* Task statement *
In the records below, the lines between the one holding "Task: Click the 'Which" and the one holding "has width=287, height=207.", inclusive, are to be transcribed exactly; no pictures are to be included.

----

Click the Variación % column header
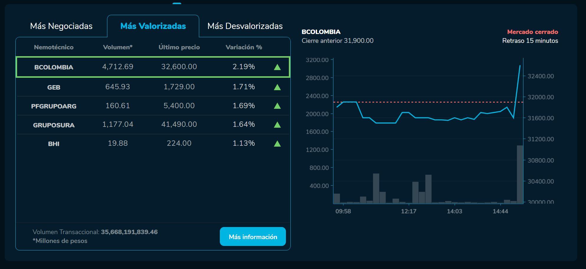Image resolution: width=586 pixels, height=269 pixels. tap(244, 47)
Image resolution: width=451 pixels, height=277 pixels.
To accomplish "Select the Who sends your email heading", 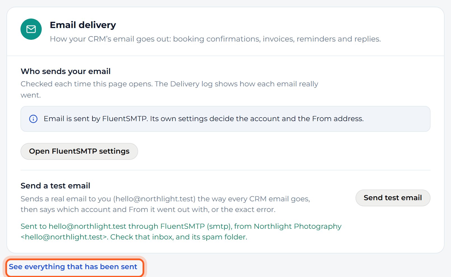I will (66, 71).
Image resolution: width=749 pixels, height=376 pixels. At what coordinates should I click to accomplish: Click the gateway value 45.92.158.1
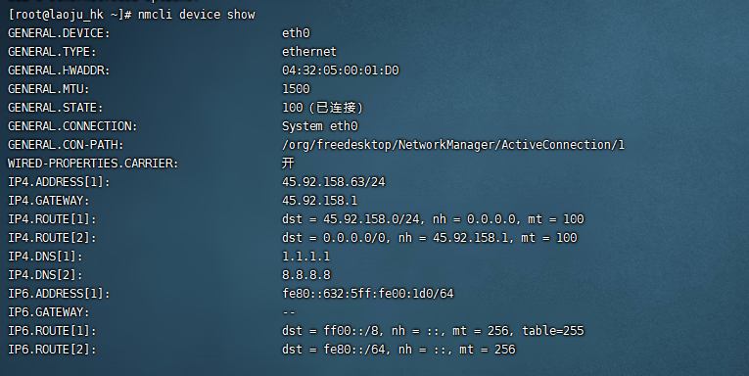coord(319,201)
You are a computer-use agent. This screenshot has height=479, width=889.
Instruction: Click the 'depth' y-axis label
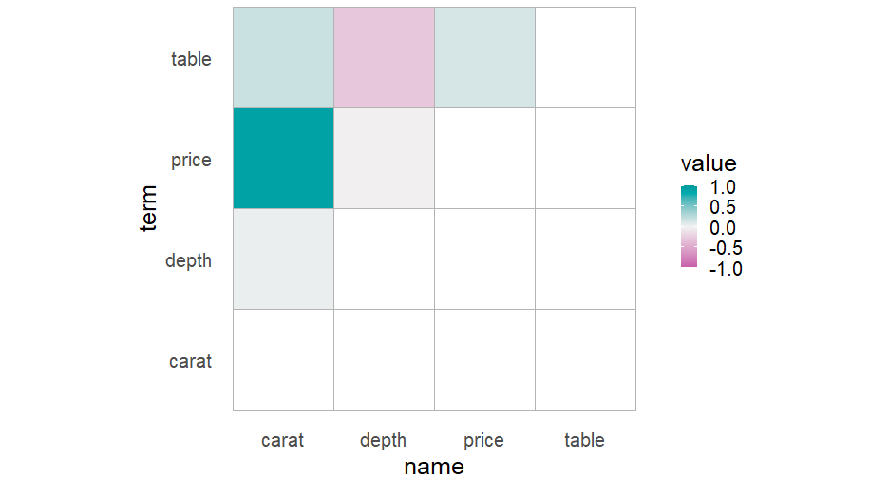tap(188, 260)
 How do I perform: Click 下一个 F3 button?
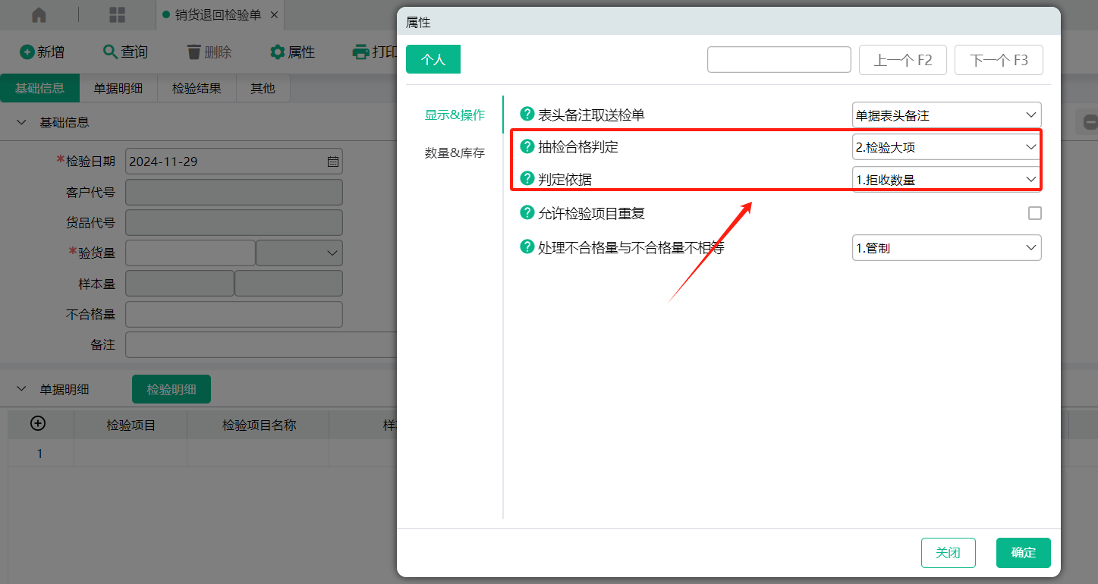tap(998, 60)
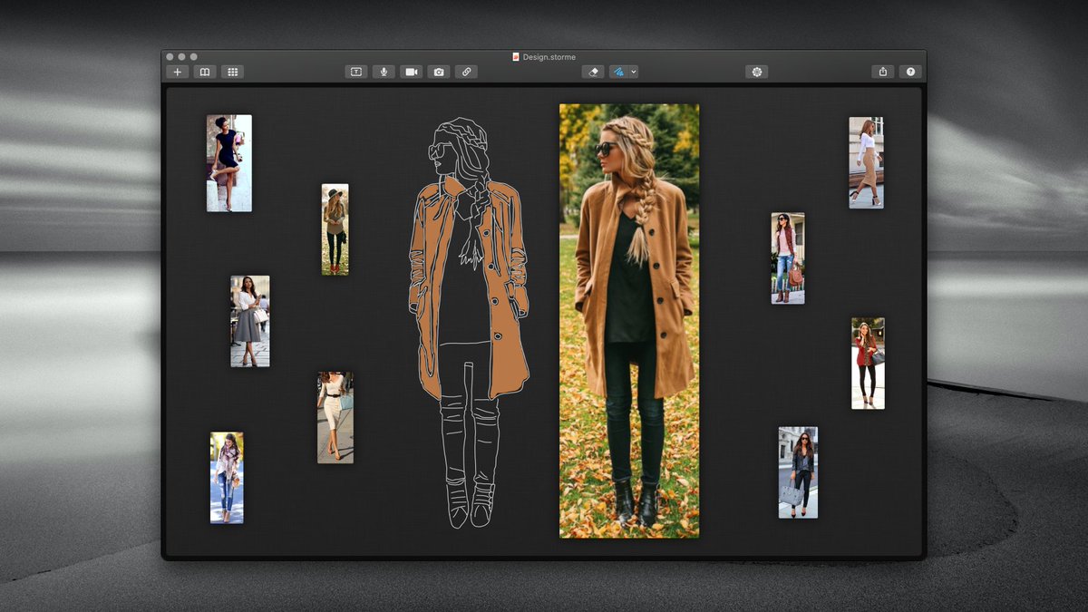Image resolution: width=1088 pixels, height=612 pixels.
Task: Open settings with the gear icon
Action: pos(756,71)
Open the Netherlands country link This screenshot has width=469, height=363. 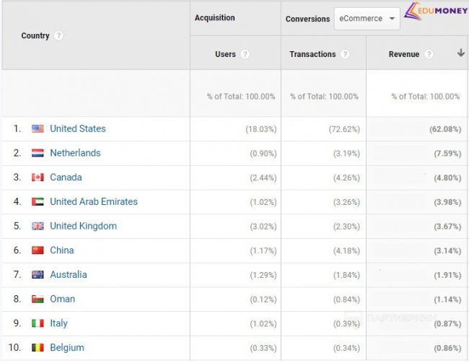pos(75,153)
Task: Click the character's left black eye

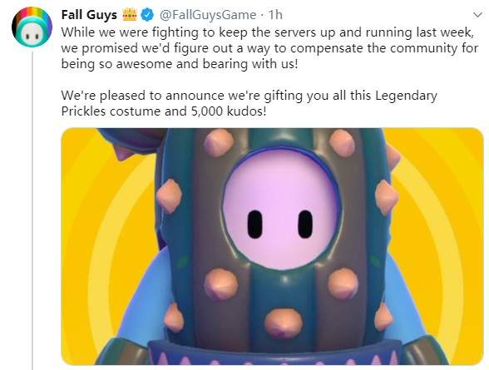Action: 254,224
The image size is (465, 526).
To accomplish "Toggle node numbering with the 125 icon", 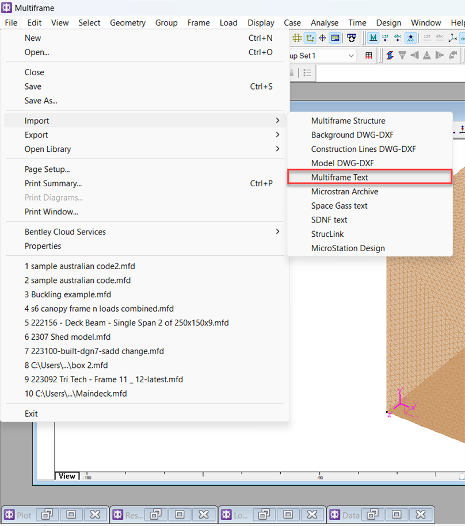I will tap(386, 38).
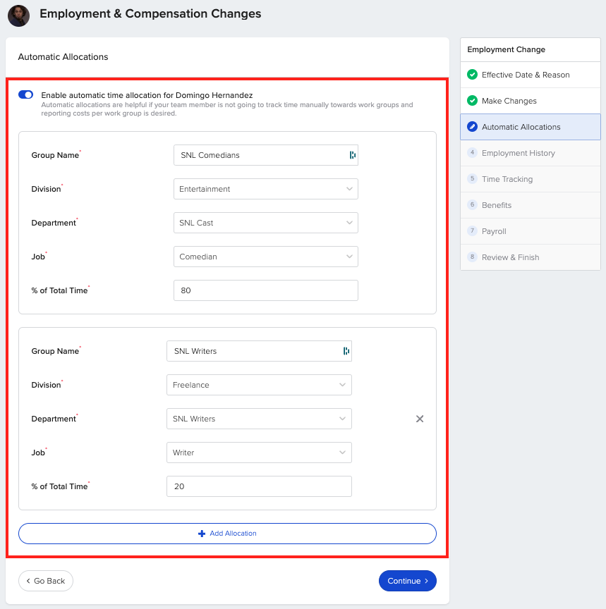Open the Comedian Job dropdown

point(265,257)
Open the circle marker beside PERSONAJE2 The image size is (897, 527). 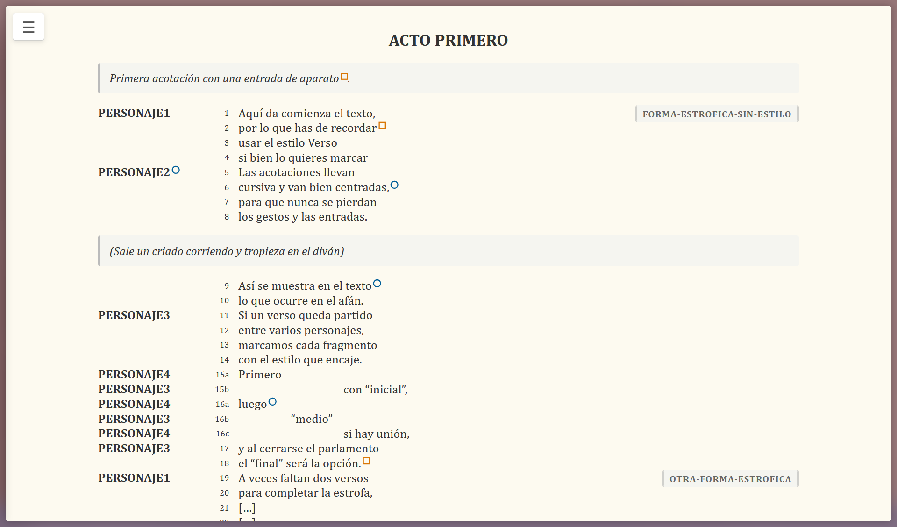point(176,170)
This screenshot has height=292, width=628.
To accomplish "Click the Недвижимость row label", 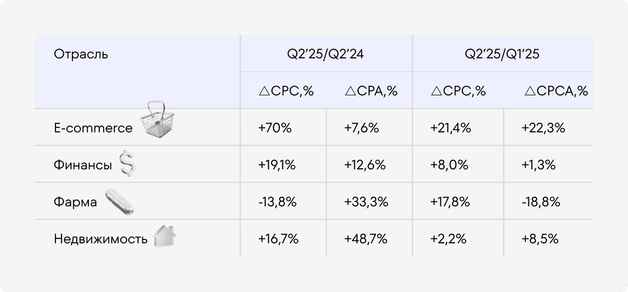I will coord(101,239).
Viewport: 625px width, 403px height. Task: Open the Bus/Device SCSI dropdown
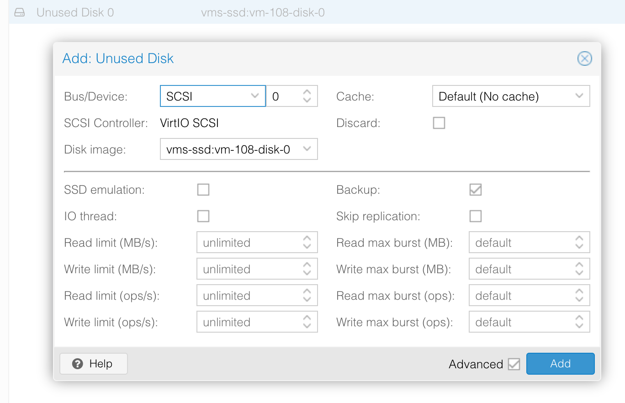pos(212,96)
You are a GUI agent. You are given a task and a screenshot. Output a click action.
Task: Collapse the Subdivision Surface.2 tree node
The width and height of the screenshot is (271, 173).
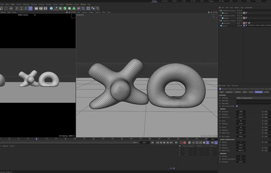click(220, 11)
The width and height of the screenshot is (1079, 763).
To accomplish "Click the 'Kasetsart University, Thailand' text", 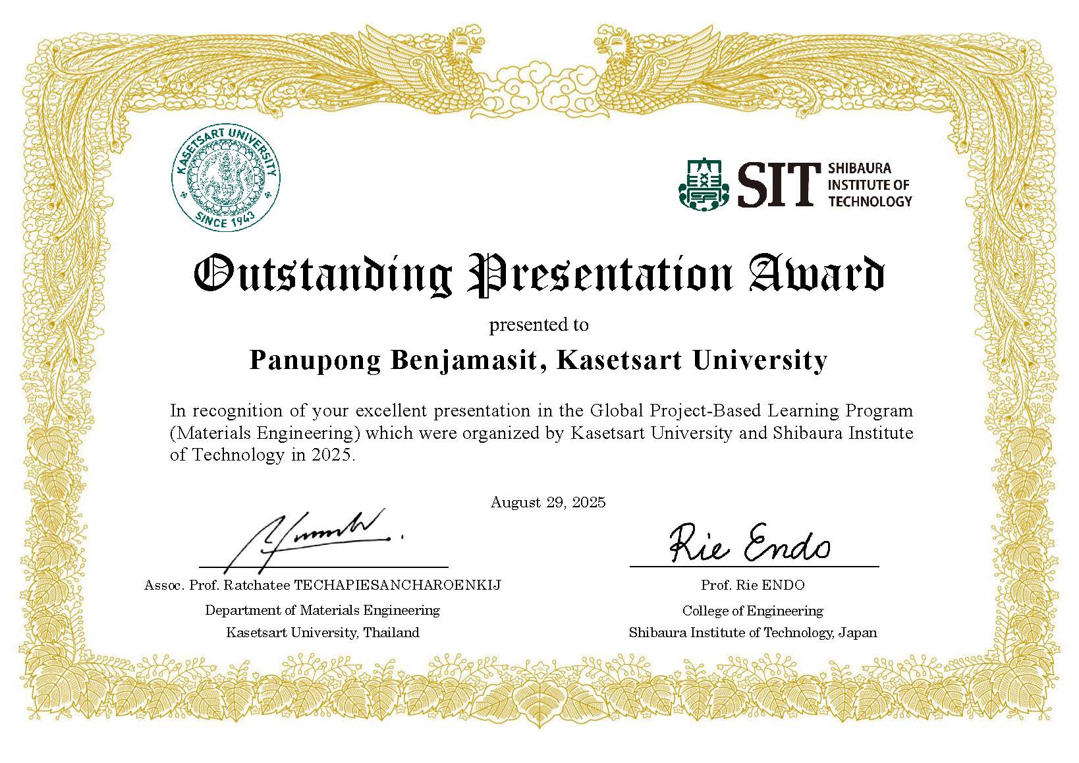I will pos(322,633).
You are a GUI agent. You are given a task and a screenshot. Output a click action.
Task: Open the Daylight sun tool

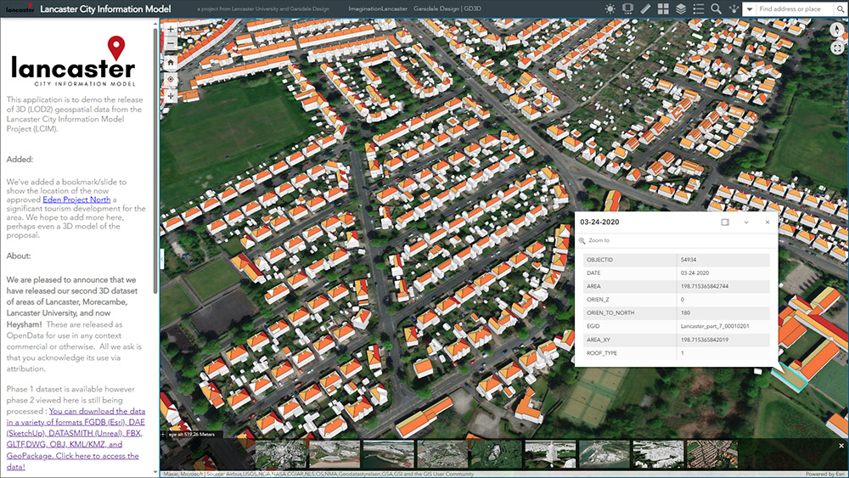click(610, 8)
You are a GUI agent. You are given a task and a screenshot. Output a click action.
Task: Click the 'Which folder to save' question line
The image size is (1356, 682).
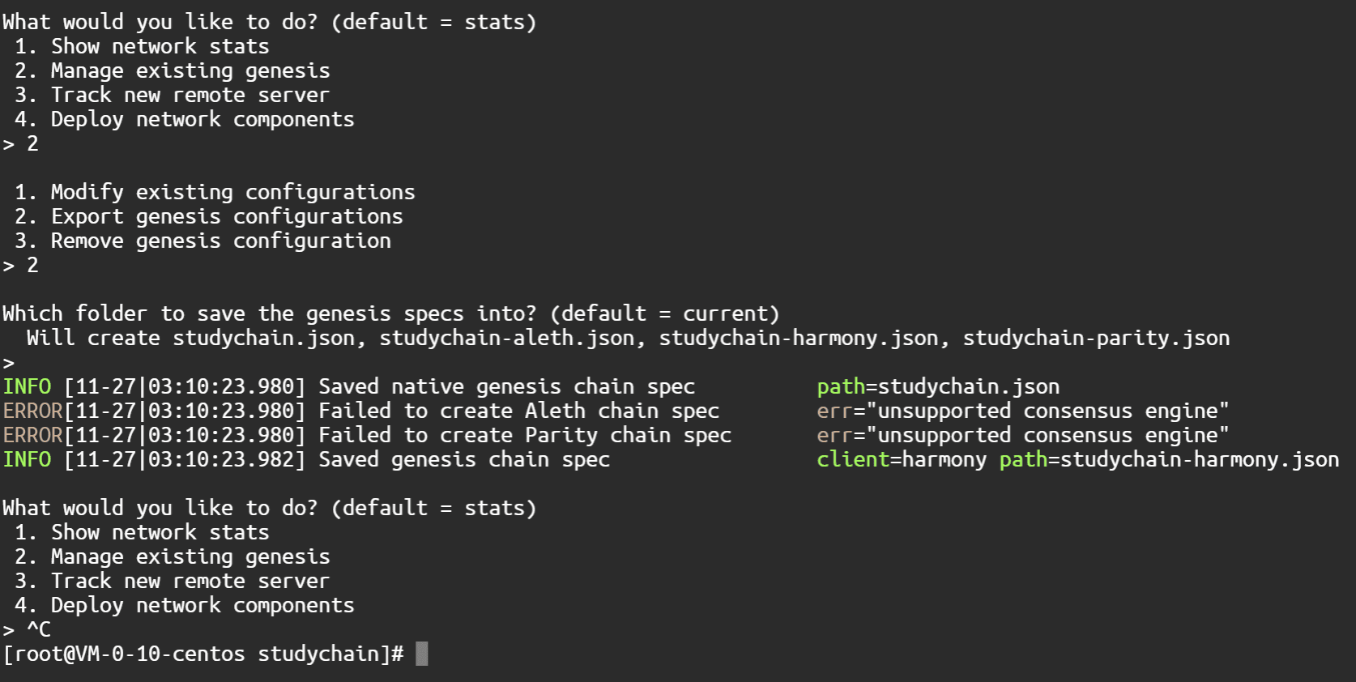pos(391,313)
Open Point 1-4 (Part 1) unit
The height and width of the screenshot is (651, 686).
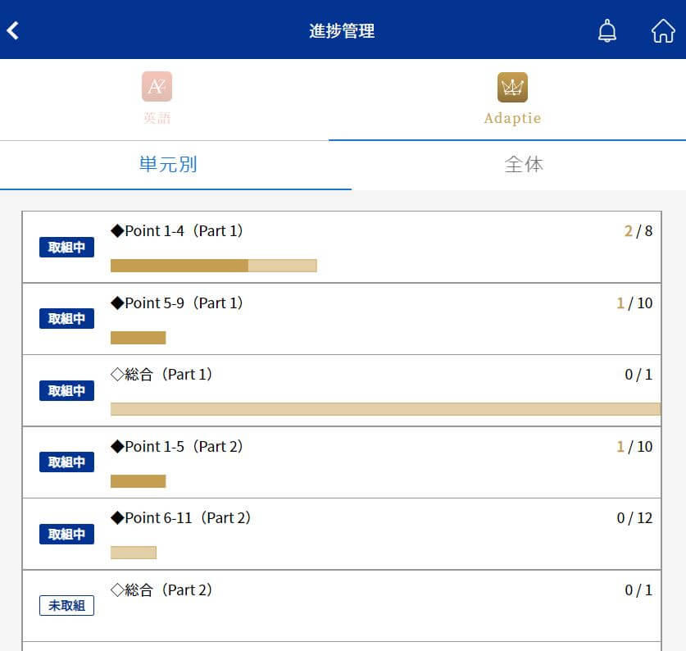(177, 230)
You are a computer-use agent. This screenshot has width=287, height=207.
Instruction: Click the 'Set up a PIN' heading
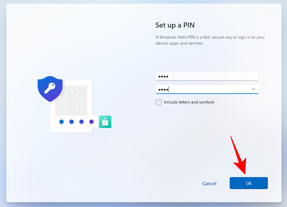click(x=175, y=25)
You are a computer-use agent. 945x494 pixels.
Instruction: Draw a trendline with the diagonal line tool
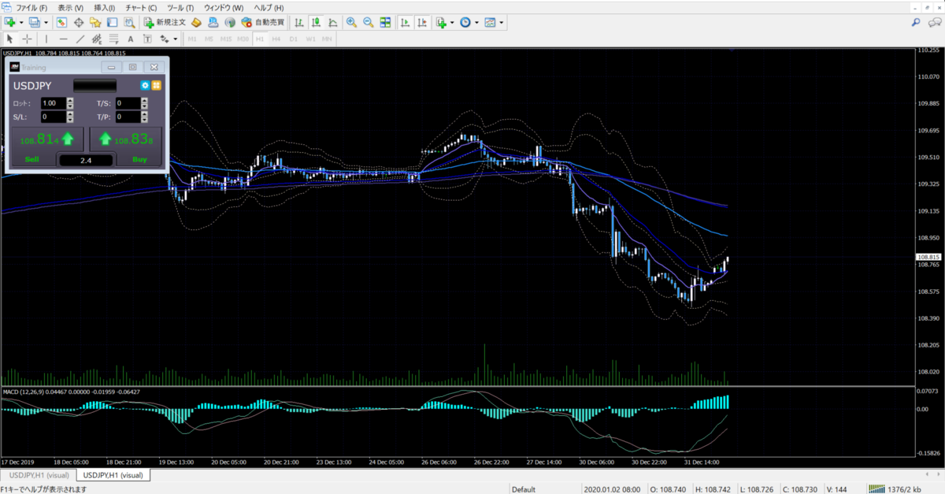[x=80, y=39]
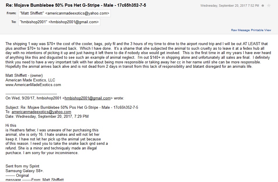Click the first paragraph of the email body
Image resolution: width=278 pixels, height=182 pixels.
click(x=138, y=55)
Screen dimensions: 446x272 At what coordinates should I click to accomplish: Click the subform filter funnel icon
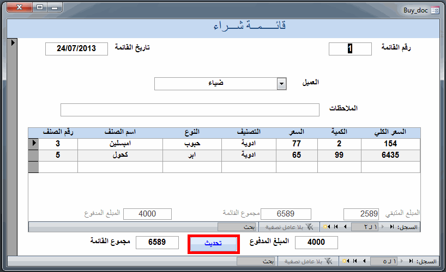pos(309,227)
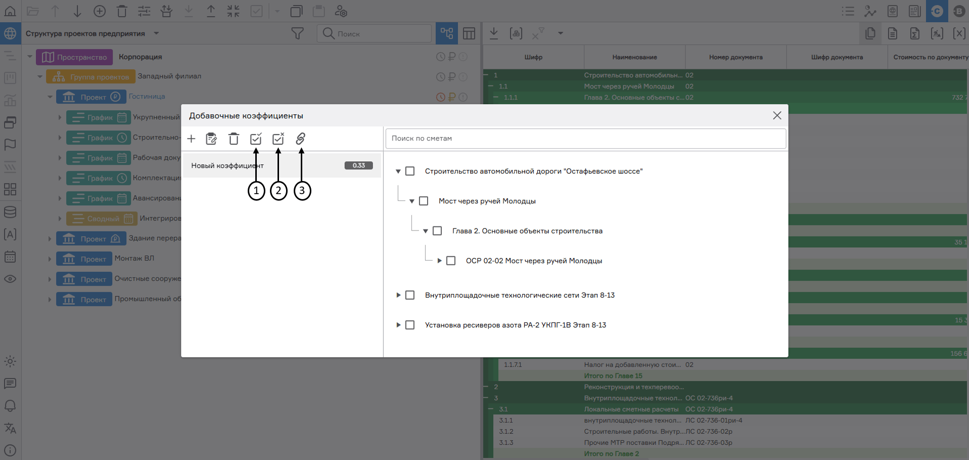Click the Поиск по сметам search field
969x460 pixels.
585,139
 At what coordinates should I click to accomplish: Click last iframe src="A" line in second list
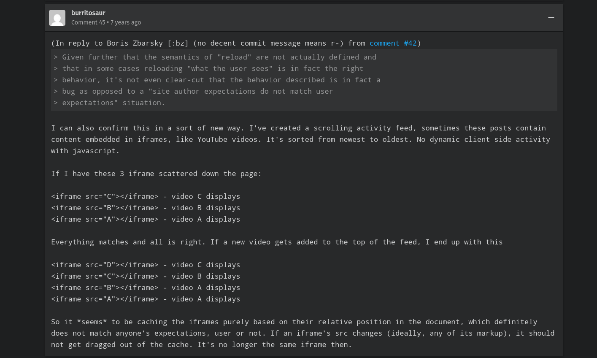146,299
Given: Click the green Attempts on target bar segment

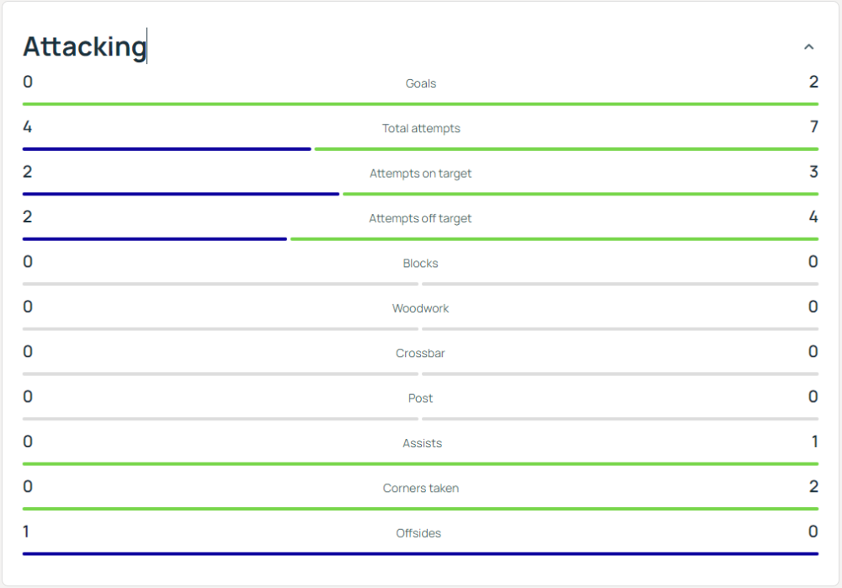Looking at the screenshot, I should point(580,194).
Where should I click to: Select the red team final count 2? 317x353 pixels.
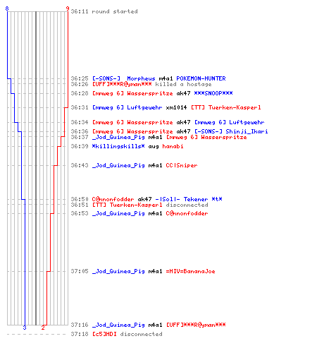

----

* Written response *
Task: Click the 'Which folder to save' question line
The image size is (1356, 682).
pos(391,313)
Open Point 1-4 (Part 1) unit
The height and width of the screenshot is (651, 686).
(177, 230)
You are a computer-use agent. This screenshot has width=287, height=207.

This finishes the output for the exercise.